*EXERCICES*:
1. Recopiez fidèlement le passage de l'entretien sur l'Eurovision qui s'ouvre sur les mots "Le journaliste Fabien" et se clôt sur "premier souvenir d’Eurovision?".
2. Poursuivez l'entretien sur l'Eurovision à partir de sa dernière phrase.

Le journaliste Fabien Randanne (ci-dessous), 36 ans, passionné d’Eurovision, sera à Rotterdam pour le journal 20 minutes. Pour Hornet, il revient sur sa passion pour le concours et sur les chances de la France cette année. Nous lui avons également posé la question à 1000 euros (au moins): pourquoi les gays suivent-ils autant l’événement chaque année?

Interview.

Quel est ton premier souvenir d’Eurovision?

C’est Amina, qui était la candidate pour la France en 1991. Ce n’est pas tant sa prestation à l’Eurovision qui m’a marqué que le clip de la chanson que je me souviens d’avoir beaucoup vu à la télévision à l’époque. C’est une chanson qui m’a marqué. Je pense que c’est la meilleure chanson que la France ait envoyé au concours depuis le début de la compétition. C’est aussi une histoire particulière puisque cette année-là Amina avait fini première ex aequo avec la suédoise Carola. Le réglement a fait qu’elles ont été départagées et Amina a fini à la deuxième place.

C’est devenu instantanément une passion ou c’est venu petit à petit?

*EXTRAIT DE DONNÉES*:
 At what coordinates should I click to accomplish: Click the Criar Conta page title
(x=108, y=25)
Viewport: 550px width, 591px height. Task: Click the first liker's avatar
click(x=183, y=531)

*CORRIGÉ DES EXERCICES*:
1.
Le journaliste Fabien Randanne (ci-dessous), 36 ans, passionné d’Eurovision, sera à Rotterdam pour le journal 20 minutes. Pour Hornet, il revient sur sa passion pour le concours et sur les chances de la France cette année. Nous lui avons également posé la question à 1000 euros (au moins): pourquoi les gays suivent-ils autant l’événement chaque année?

Interview.

Quel est ton premier souvenir d’Eurovision?

2.
Au cours des années 90-2000, cela a toujours été un événement que je regardais. Parfois en famille, parfois tout seul. Au début des années 2000, j’ai loupé plusieurs éditions. C’était des années moins intéressantes et j’étais moins dans cet état d’esprit. Depuis une quinzaine d’années avec mon compagnon on a d’abord commencé à suivre l’émission en direct, puis à convier des ami.e.s avec un buffet sur le thème du pays organisateur.

Que penses-tu de la candidature française pour l’Eurovision 2020?  

La candidature de Tom Leeb est une première. Puisque pour la première fois, la France va concourir avec une chanson qui est signée par des compositeurs étrangers, des suédois. C’est nouveau. C’est un choix stratégique, qui peut se défendre. Le comité de sélection dit avoir reçu suite à un appel d’offres une centaine de propositions. C’est celle-là que le comité a retenu. On verra si c’est une stratégie payante d’arriver avec un morceau qui a des sonorités très pop suédoise.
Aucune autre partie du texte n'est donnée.